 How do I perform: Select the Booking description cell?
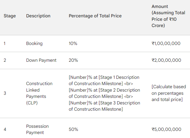click(34, 44)
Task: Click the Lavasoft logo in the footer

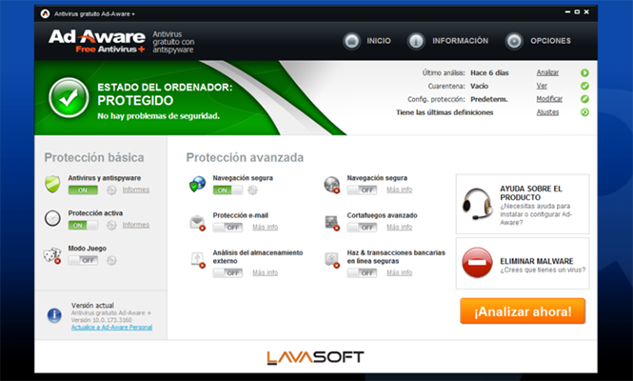Action: pos(315,357)
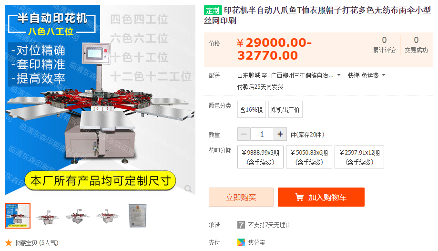Click the green 定制 badge
Screen dimensions: 438x251
213,10
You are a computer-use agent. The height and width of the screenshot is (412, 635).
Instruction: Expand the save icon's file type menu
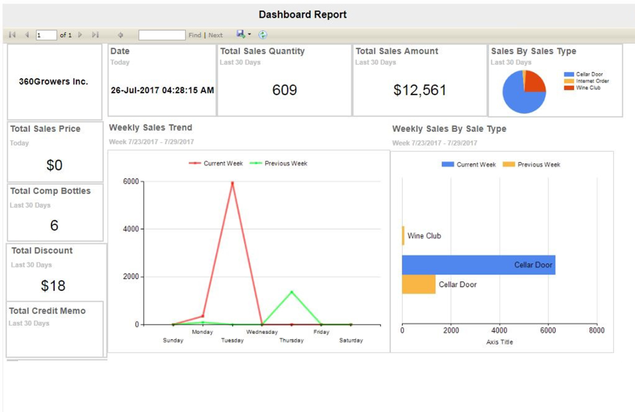point(249,34)
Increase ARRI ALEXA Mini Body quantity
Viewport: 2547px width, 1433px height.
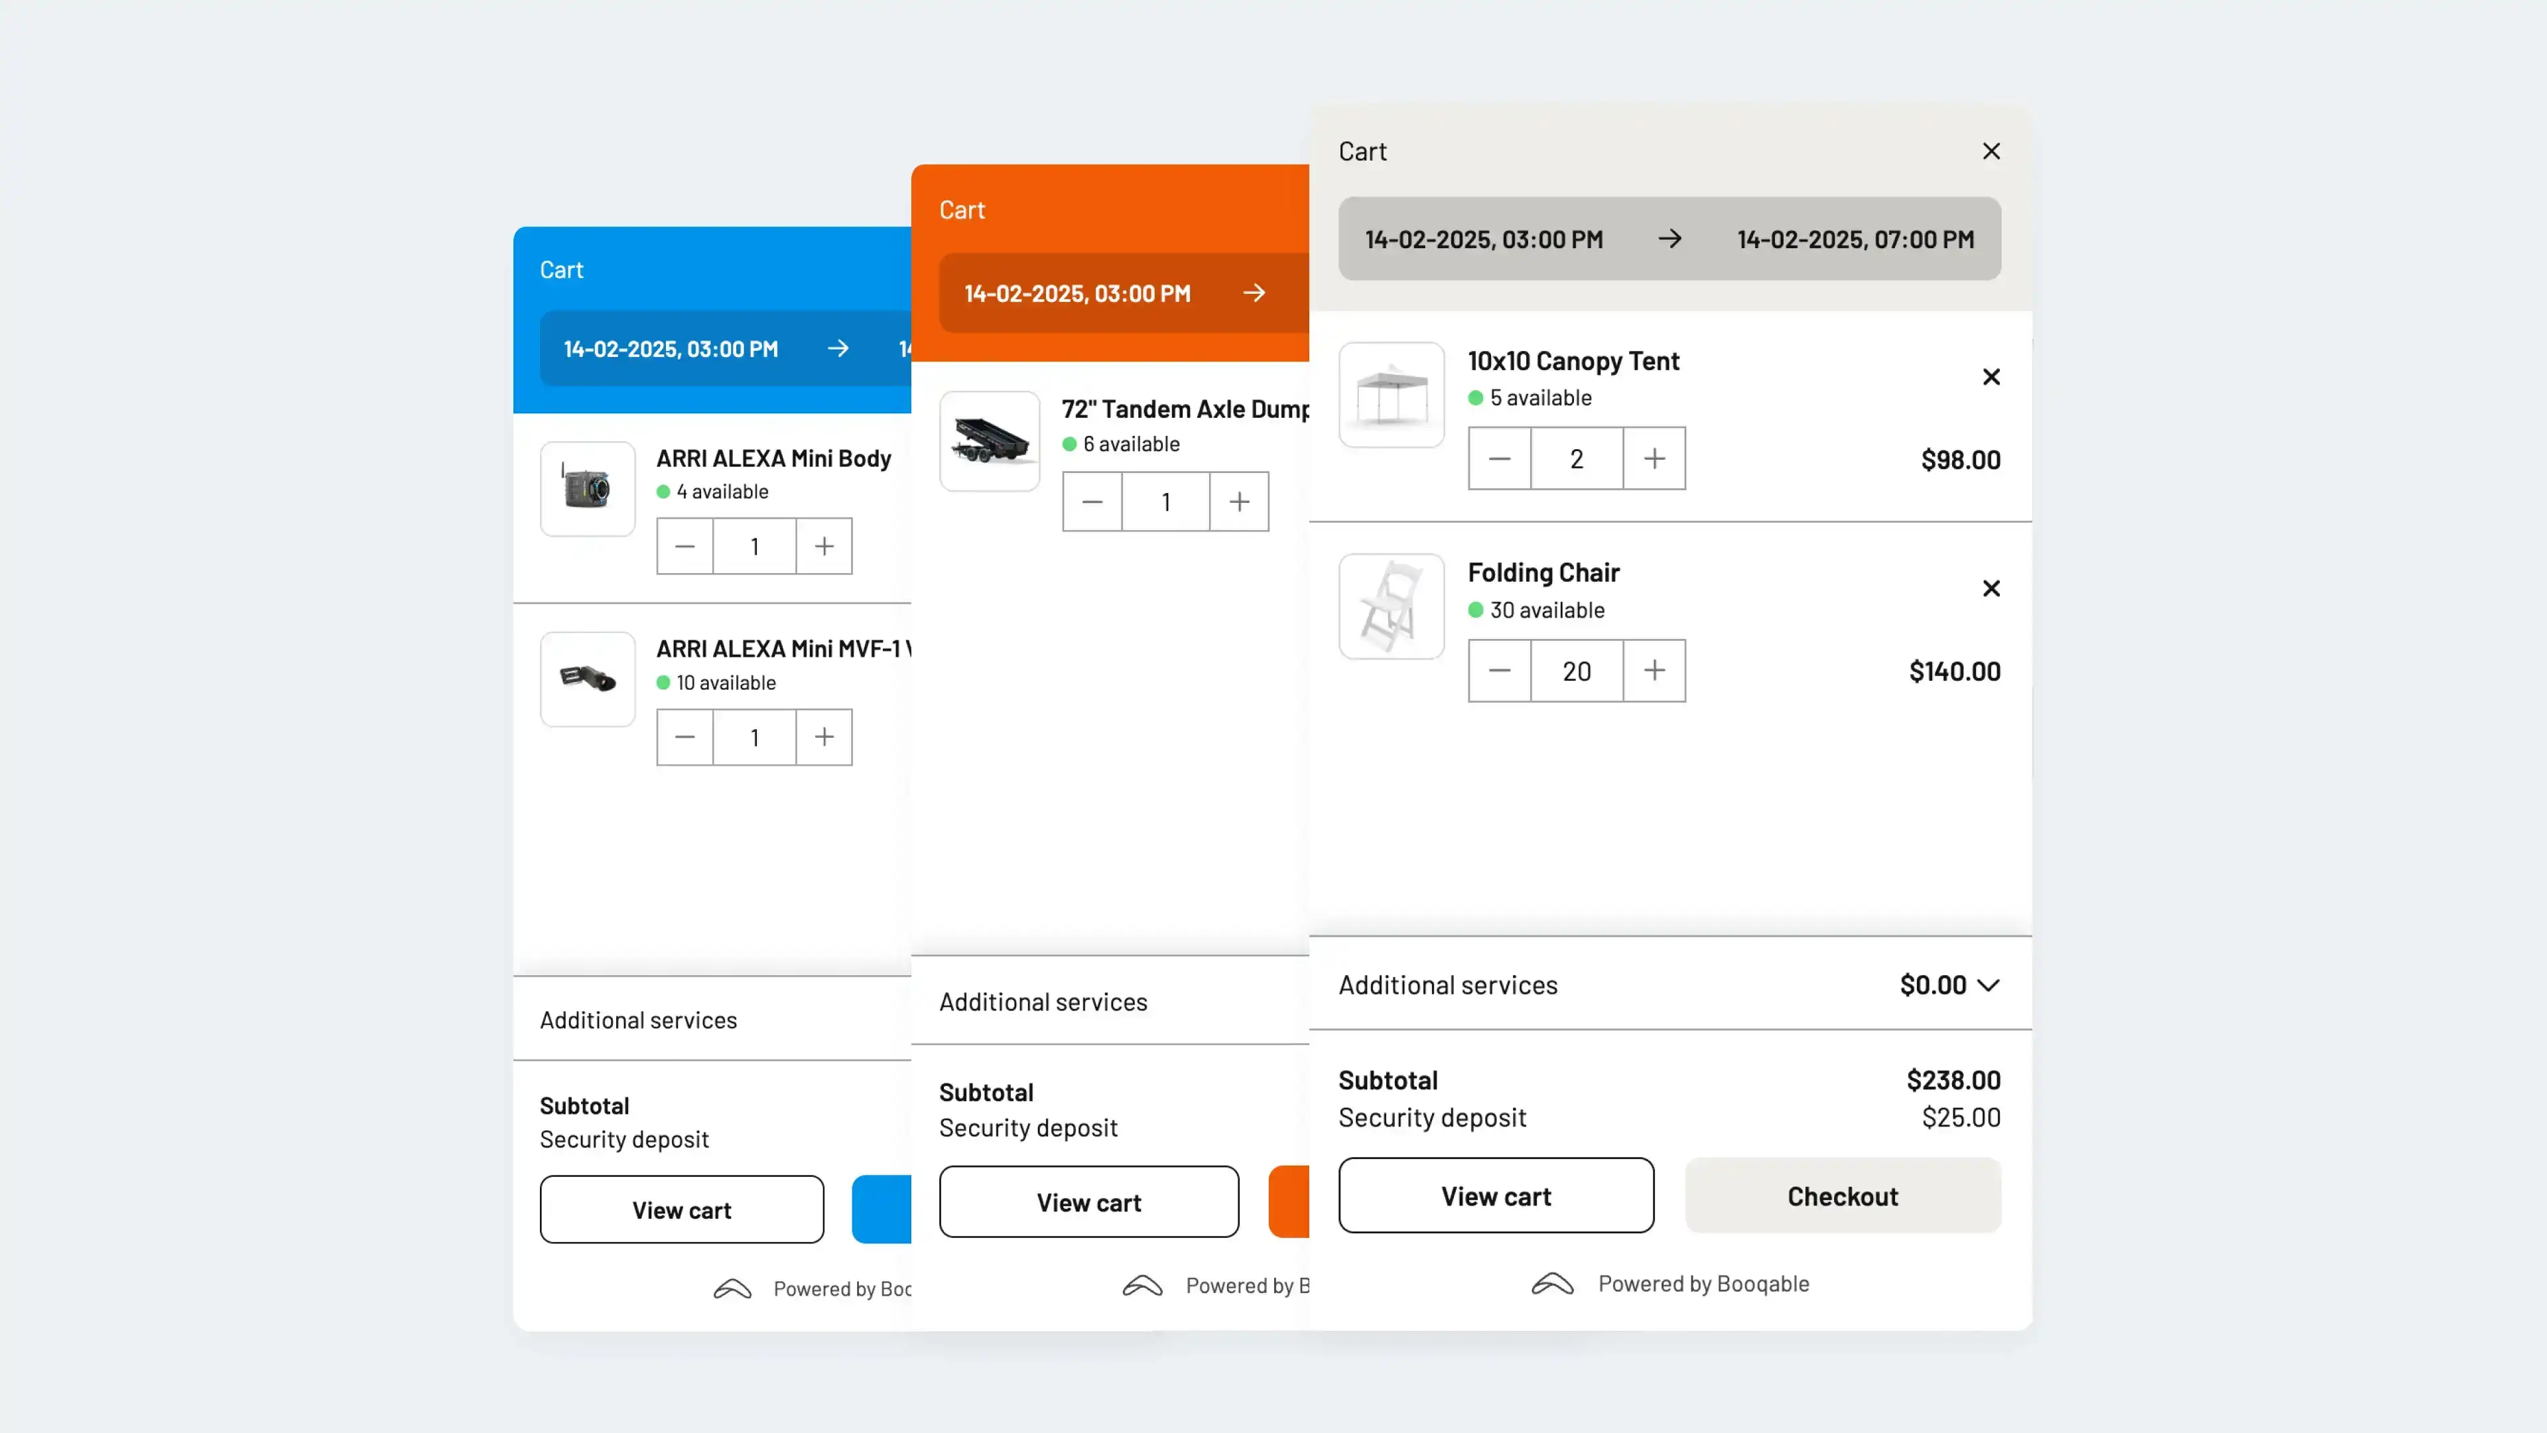click(824, 546)
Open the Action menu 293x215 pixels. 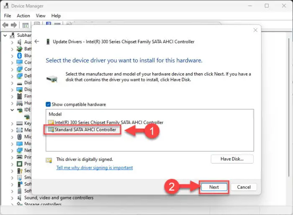[x=23, y=16]

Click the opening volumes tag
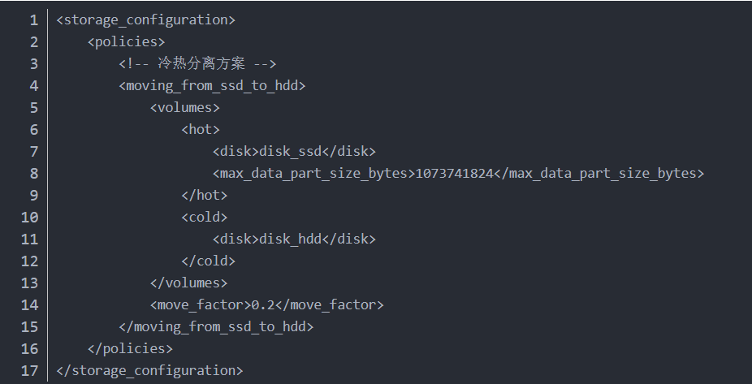coord(185,107)
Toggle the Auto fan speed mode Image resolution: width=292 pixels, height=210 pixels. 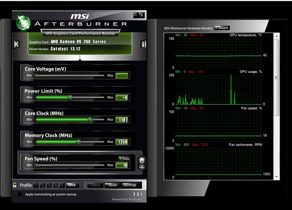(x=124, y=158)

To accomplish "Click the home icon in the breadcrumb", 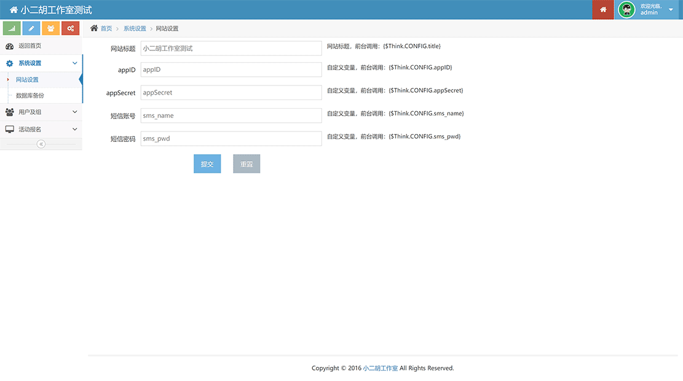I will point(94,28).
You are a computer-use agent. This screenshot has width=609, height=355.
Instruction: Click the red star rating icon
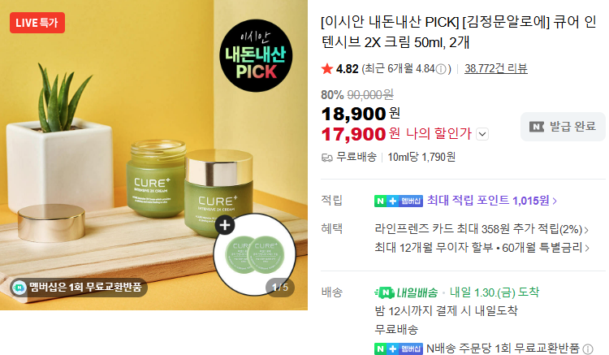click(x=327, y=69)
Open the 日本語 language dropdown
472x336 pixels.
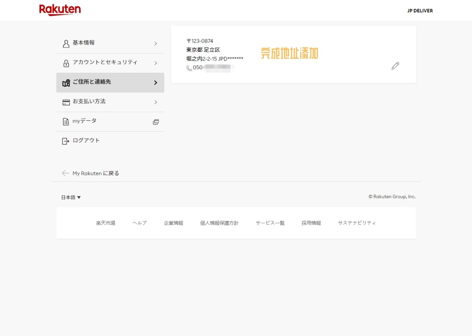[71, 197]
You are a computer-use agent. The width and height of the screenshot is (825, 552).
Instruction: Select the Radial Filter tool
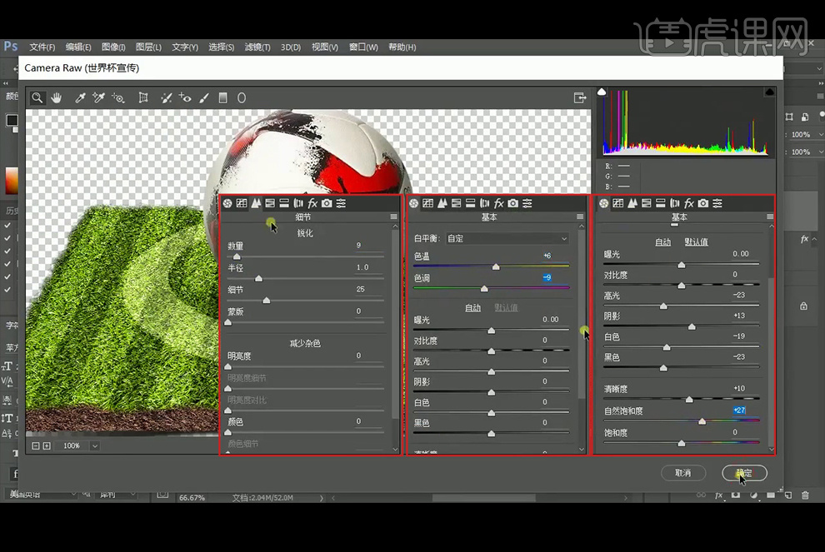coord(242,97)
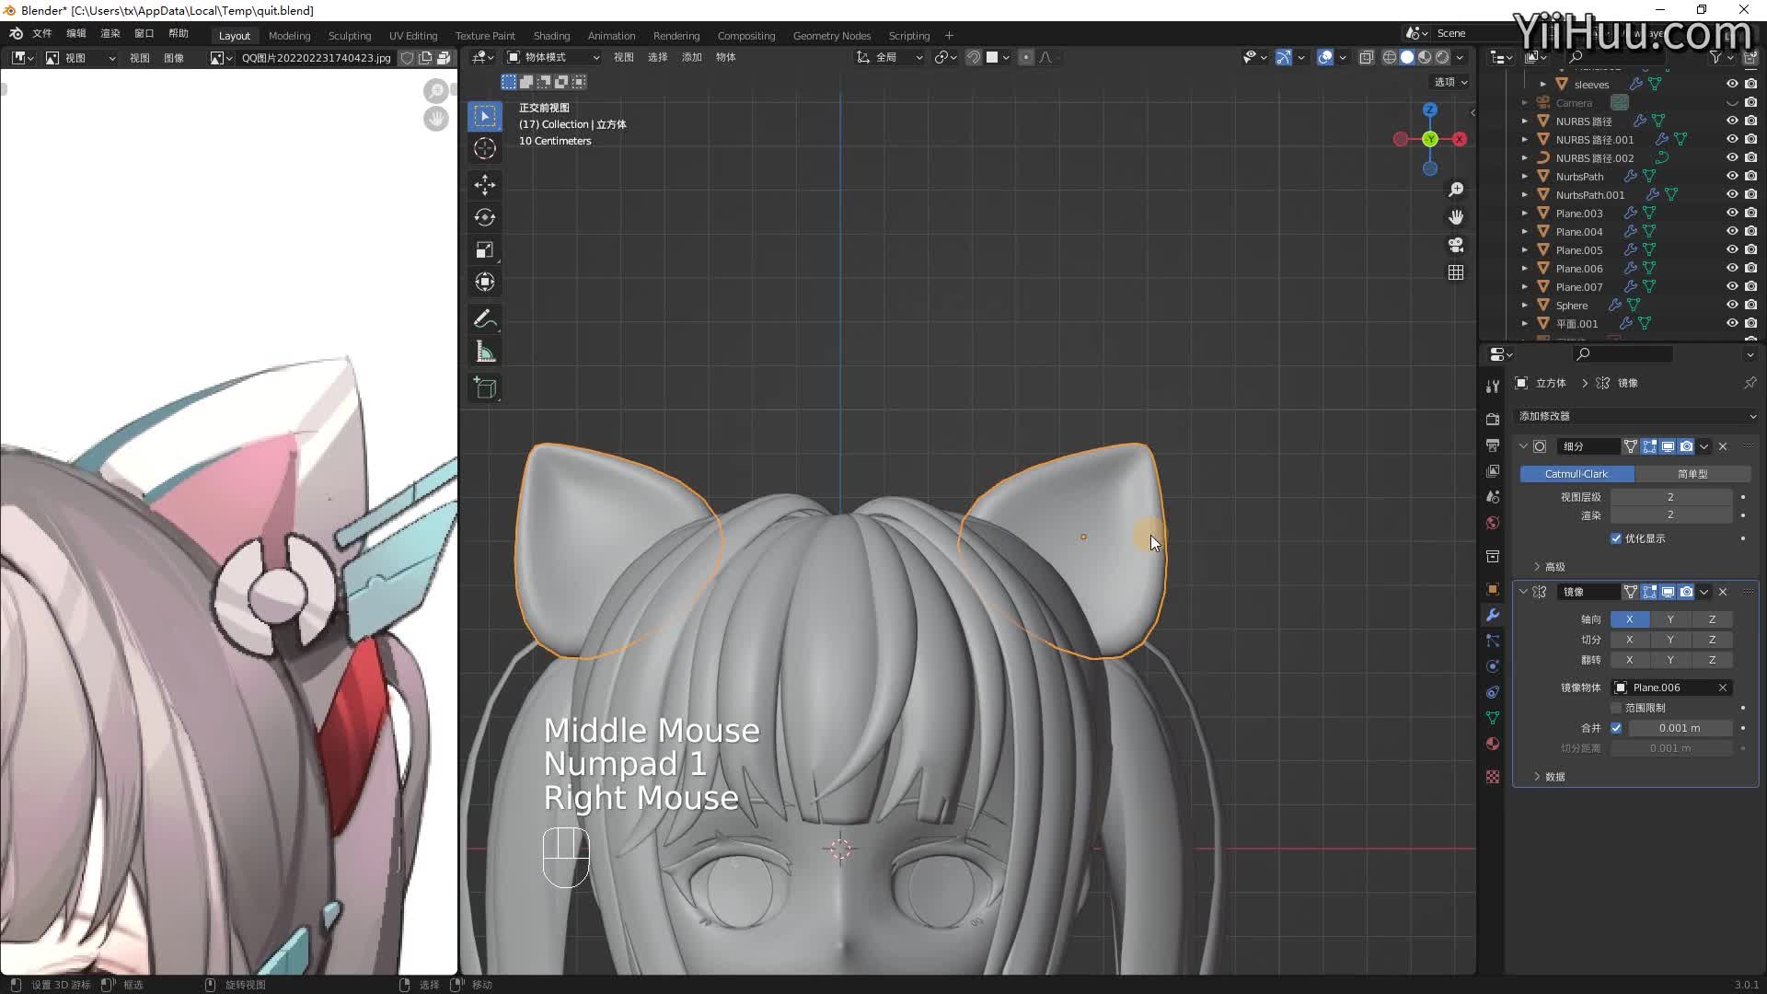
Task: Select the Measure ruler tool
Action: pos(485,353)
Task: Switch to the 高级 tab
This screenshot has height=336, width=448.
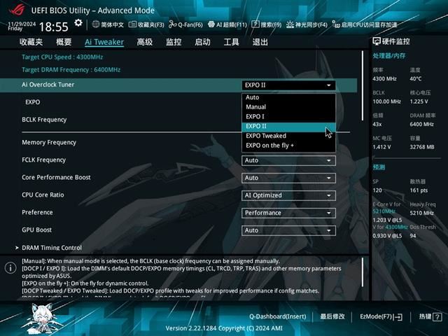Action: tap(145, 42)
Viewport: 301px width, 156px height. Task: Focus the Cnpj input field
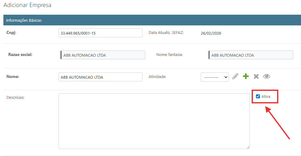pos(100,33)
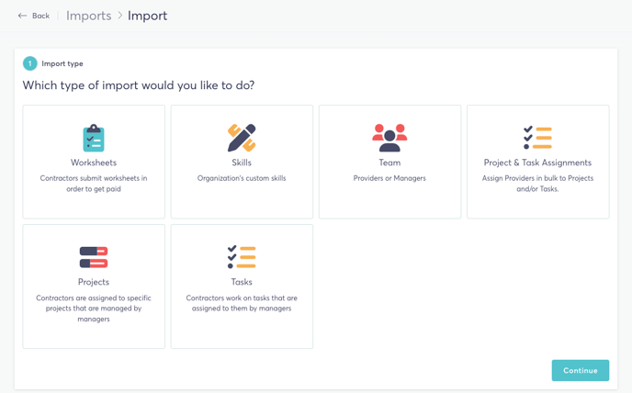Select the Projects card description text
Screen dimensions: 632x393
click(94, 309)
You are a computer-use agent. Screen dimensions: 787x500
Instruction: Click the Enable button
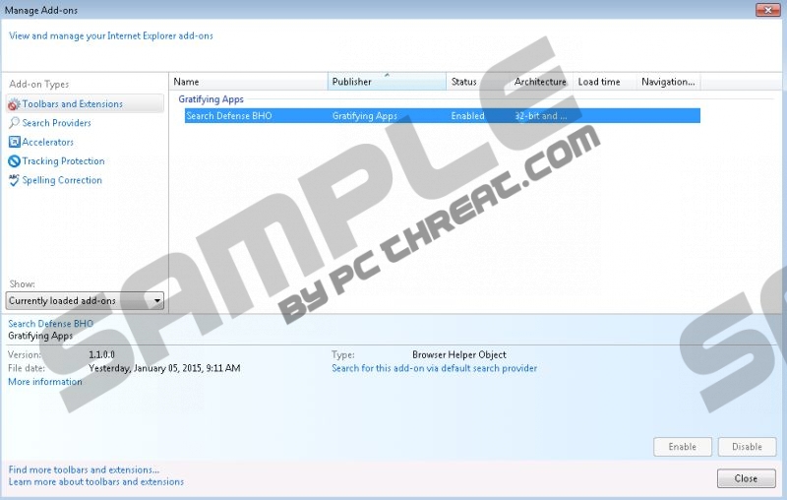pyautogui.click(x=682, y=447)
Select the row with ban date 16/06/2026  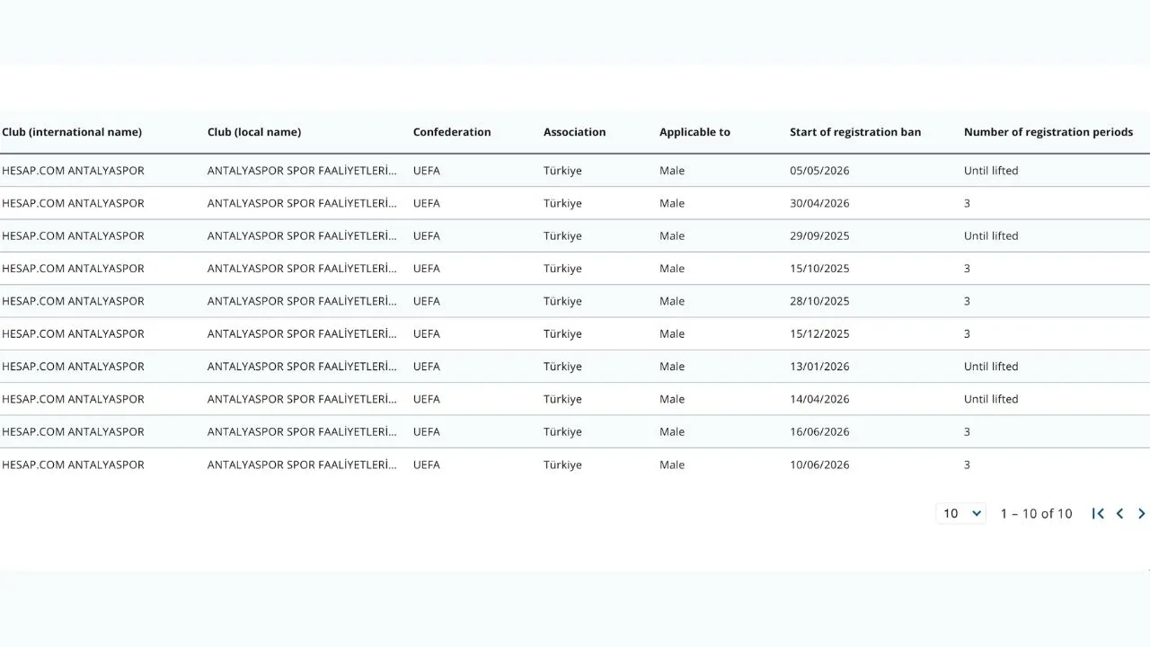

▸ THE REQUEST
Reproduce verbatim the lines of the records above, starting at the line that contains "You are a computer-use agent. The width" and continuing through the end of the records, and leave out the pictures.

▸ FINISHED EXERCISE
You are a computer-use agent. The width and height of the screenshot is (825, 552).
Instruction: Select the Radial Filter tool
coord(242,97)
Task: Select the Measure ruler tool
Action: pos(485,353)
Task: Switch to the 高级 tab
This screenshot has height=336, width=448.
Action: tap(145, 42)
Viewport: 301px width, 156px height. Task: Focus the Cnpj input field
pos(100,33)
Select the Projects card description text
Screen dimensions: 632x393
click(94, 309)
You are a computer-use agent. Screen dimensions: 787x500
Instruction: Click the Enable button
pyautogui.click(x=682, y=447)
Select the row with ban date 16/06/2026  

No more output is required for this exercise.